◆ What needs to be done ◆
Rewrite the records below with every "midpoint" changed to "center point" and nothing else altered.

◆ Supplied entries ◆

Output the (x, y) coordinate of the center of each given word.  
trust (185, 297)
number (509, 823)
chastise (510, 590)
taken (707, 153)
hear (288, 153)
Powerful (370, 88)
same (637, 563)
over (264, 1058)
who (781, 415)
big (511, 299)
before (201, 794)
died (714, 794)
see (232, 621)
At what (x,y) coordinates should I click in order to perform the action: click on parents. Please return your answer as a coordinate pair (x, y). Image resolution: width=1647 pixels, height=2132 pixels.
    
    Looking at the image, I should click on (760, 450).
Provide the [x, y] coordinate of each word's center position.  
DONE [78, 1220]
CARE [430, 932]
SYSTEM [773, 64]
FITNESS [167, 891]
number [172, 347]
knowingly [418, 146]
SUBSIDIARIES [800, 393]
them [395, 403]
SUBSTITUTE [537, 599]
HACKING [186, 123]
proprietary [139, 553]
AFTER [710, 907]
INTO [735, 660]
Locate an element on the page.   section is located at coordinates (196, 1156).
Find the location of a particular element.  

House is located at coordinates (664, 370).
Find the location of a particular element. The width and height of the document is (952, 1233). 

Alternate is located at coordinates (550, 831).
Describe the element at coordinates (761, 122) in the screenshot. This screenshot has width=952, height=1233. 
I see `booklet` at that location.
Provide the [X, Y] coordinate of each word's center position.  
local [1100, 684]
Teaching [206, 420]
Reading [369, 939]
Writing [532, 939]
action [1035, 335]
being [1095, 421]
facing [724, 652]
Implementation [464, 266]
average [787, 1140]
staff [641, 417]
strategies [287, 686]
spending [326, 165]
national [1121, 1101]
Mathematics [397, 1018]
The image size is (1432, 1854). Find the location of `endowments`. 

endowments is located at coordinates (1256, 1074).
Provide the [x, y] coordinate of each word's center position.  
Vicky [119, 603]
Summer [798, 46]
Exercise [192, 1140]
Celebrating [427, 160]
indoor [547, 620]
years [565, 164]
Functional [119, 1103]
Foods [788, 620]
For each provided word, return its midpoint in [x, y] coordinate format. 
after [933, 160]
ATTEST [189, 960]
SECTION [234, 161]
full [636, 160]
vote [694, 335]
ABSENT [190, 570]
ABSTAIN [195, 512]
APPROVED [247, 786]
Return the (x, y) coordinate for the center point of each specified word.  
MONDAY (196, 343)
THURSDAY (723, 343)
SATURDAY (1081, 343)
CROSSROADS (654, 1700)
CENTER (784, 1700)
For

◆ Solution to this task ◆
Output the (x, y) coordinate of the center of each given word.  
trust (185, 297)
number (509, 823)
chastise (510, 590)
taken (707, 153)
hear (288, 153)
Powerful (370, 88)
same (637, 563)
over (264, 1058)
who (781, 415)
big (511, 299)
before (201, 794)
died (714, 794)
see (232, 621)
At what (x,y) coordinates should I click in order to perform the action: click on parents. Please return your answer as a coordinate pair (x, y). Image resolution: width=1647 pixels, height=2132 pixels.
    
    Looking at the image, I should click on (760, 450).
Provide the [x, y] coordinate of each word's center position.  
DONE [78, 1220]
CARE [430, 932]
SYSTEM [773, 64]
FITNESS [167, 891]
number [172, 347]
knowingly [418, 146]
SUBSIDIARIES [800, 393]
them [395, 403]
SUBSTITUTE [537, 599]
HACKING [186, 123]
proprietary [139, 553]
AFTER [710, 907]
INTO [735, 660]
Locate an element on the page.   section is located at coordinates (196, 1156).
Find the location of a particular element.  

House is located at coordinates (664, 370).
Find the location of a particular element. The width and height of the document is (952, 1233). 

Alternate is located at coordinates (550, 831).
Describe the element at coordinates (761, 122) in the screenshot. This screenshot has width=952, height=1233. 
I see `booklet` at that location.
Provide the [X, Y] coordinate of each word's center position.  
local [1100, 684]
Teaching [206, 420]
Reading [369, 939]
Writing [532, 939]
action [1035, 335]
being [1095, 421]
facing [724, 652]
Implementation [464, 266]
average [787, 1140]
staff [641, 417]
strategies [287, 686]
spending [326, 165]
national [1121, 1101]
Mathematics [397, 1018]
The image size is (1432, 1854). Find the location of `endowments`. 

endowments is located at coordinates (1256, 1074).
Provide the [x, y] coordinate of each word's center position.  
Vicky [119, 603]
Summer [798, 46]
Exercise [192, 1140]
Celebrating [427, 160]
indoor [547, 620]
years [565, 164]
Functional [119, 1103]
Foods [788, 620]
For each provided word, return its center point in [x, y] coordinate format. 
after [933, 160]
ATTEST [189, 960]
SECTION [234, 161]
full [636, 160]
vote [694, 335]
ABSENT [190, 570]
ABSTAIN [195, 512]
APPROVED [247, 786]
Return the (x, y) coordinate for the center point of each specified word.  
MONDAY (196, 343)
THURSDAY (723, 343)
SATURDAY (1081, 343)
CROSSROADS (654, 1700)
CENTER (784, 1700)
For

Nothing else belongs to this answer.